Exercise directions: Please return each of the entries exactly, minus their pictures.
Data for review Start Marker
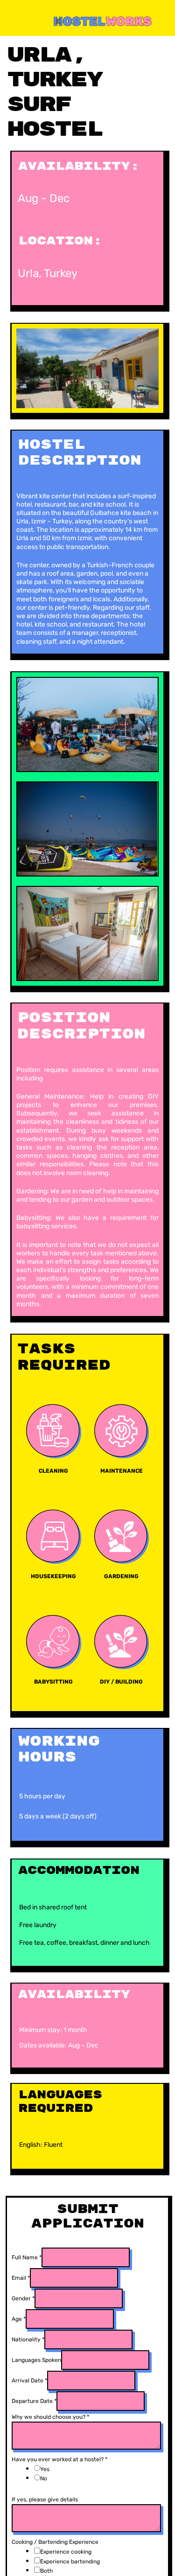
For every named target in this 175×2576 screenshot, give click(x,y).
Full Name (27, 2257)
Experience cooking (65, 2551)
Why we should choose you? (50, 2417)
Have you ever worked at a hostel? (59, 2459)
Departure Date (34, 2401)
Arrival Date (29, 2380)
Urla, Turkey (47, 273)
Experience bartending (70, 2561)
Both (46, 2571)
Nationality (28, 2339)
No (43, 2478)
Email (21, 2278)
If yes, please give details (45, 2499)
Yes (44, 2469)
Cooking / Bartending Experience (55, 2542)
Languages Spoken (36, 2360)
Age (19, 2319)
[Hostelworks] (88, 20)
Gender (23, 2298)
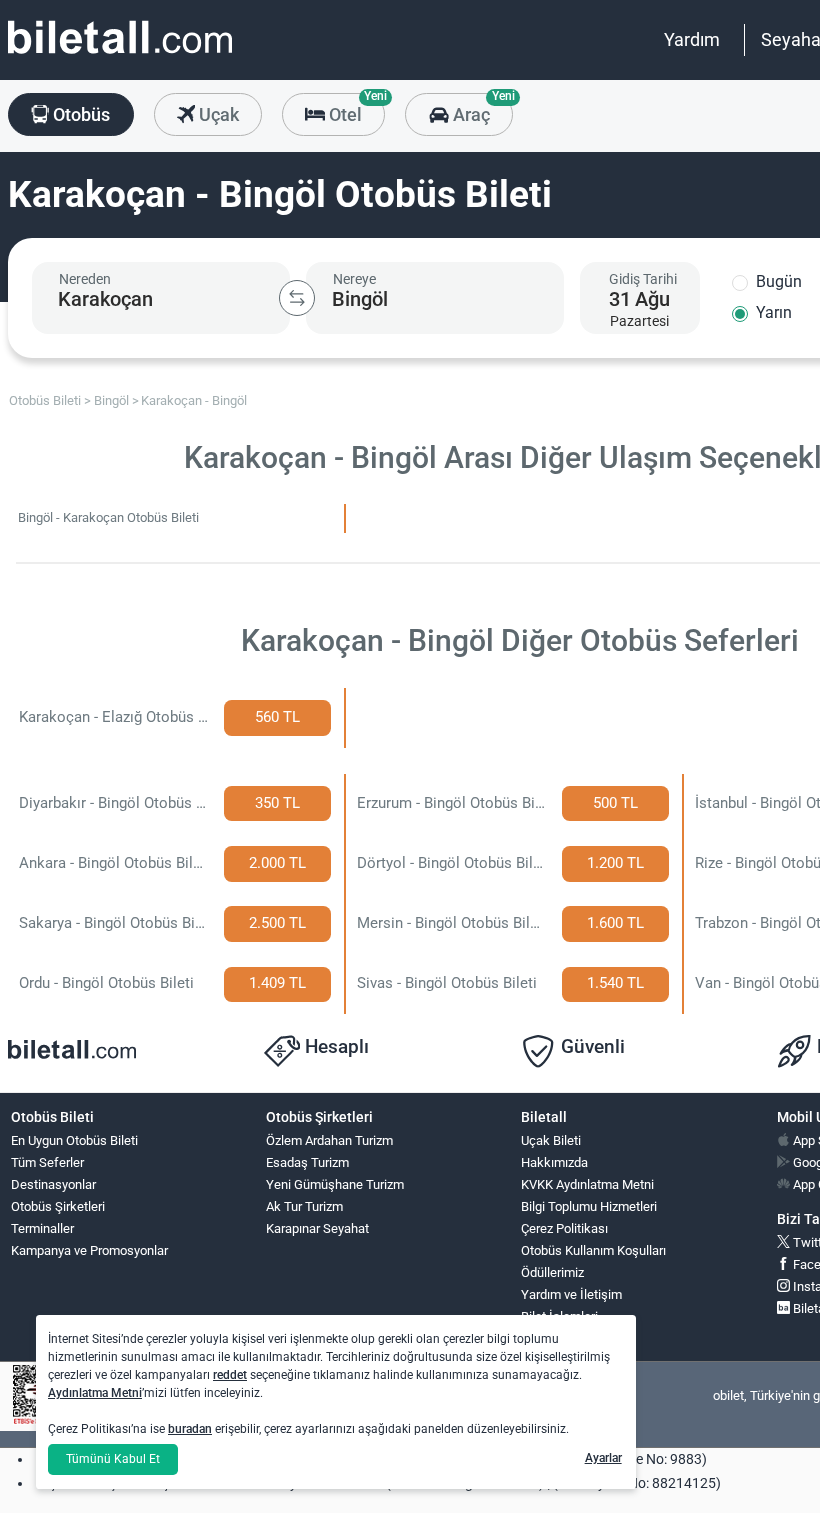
Data for review End Marker
Output:
For every named target in this 175×2576 screenshot, give click(x,y).
Full Name (27, 2257)
Experience cooking (65, 2551)
Why we should choose you? (50, 2417)
Have you ever worked at a hostel? (59, 2459)
Departure Date (34, 2401)
Arrival Date (29, 2380)
Urla, Turkey (47, 273)
Experience bartending (70, 2561)
Both (46, 2571)
Nationality (28, 2339)
No (43, 2478)
Email (21, 2278)
If yes, please give details (45, 2499)
Yes (44, 2469)
Cooking / Bartending Experience (55, 2542)
Languages Spoken (36, 2360)
Age (19, 2319)
[Hostelworks] (88, 20)
Gender (23, 2298)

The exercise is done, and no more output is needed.